Yogyakarta – Seminar Nasional Sosialisasi Kalender Hijriah Global Tunggal (KHGT) Sesi IV yang diselenggarakan di UAD menghadirkan 2 narasumber. Narasumber pertama Prof. Dr. H. Syamsul Anwar, M.A., Ketua PP Muhammadiyah. Dalam uraiannya, Syamsul Anwar memaparkan, dalam kalender global ada beberapa prinsip, syarat dan kriteria. Salah satu prinsip dalam kalender global adalah penerimaan transfer imkan rukyat. Mengapa imkan rukyat? Supaya negeri Selandia Baru tidak dipaksa masuk bulan baru sebelum waktu ijtimak/konjungsi terjadi. Imkan rukyat bukan sebagai kriteria, tetapi sebagai syarat, yaitu ketinggian hilal 5°, dan sudut elongasi 8° di belahan bumi mana pun di muka bumi.

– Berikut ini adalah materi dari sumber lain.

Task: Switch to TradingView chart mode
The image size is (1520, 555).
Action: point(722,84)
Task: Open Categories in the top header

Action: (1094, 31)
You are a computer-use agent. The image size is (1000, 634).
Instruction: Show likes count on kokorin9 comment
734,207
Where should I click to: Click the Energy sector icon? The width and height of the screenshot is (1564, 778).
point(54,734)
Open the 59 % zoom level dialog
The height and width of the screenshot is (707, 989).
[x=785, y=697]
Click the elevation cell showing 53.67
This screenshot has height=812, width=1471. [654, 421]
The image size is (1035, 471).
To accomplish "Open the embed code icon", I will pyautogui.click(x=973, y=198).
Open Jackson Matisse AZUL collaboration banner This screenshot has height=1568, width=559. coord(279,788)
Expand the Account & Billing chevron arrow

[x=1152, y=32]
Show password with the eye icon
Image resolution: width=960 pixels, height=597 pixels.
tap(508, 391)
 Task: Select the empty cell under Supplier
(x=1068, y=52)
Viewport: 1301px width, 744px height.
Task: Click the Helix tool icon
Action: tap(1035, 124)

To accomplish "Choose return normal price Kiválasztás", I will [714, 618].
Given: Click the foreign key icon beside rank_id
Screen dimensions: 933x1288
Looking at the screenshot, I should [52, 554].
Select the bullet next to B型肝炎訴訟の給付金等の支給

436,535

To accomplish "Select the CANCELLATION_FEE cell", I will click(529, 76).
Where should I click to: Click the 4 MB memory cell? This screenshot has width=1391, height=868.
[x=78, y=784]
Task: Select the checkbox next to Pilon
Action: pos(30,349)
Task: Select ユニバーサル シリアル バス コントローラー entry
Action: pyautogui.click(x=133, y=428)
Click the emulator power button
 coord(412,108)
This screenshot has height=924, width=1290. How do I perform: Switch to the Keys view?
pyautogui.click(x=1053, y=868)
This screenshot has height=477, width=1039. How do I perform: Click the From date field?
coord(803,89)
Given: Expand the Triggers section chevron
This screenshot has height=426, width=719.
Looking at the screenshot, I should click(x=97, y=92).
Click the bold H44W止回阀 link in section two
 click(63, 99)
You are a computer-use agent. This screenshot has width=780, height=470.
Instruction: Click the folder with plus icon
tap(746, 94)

Syamsul juga menjelaskan tentang beberapa problem syar’i dalam kalender global yang potensial muncul, antara lain adanya kawasan yang dipaksa masuk bulan baru tetapi hilal masih di bawah ufuk, atau bisa terjadi pula segolongan umat Islam berpuasa sementara hilal sudah terlihat. Problem-problem seperti tentu perlu ditentukan solusinya.
Terakhir, Syamsul menegaskan bahwa jika disepakati kalender 2 derajat yang bersifat lokal, mungkin umat bisa bersatu di suatu kawasan, tetapi tidak bisa mengajak orang luar Kawasan untuk ikut karena kalender bersifat lokal. Tetapi kalau memakai kalender global, mungkin butuh proses untuk bersatu di suatu kawasan, tetapi bisa mengajak orang luar kawasan untuk bersatu karena kalender bersifat global.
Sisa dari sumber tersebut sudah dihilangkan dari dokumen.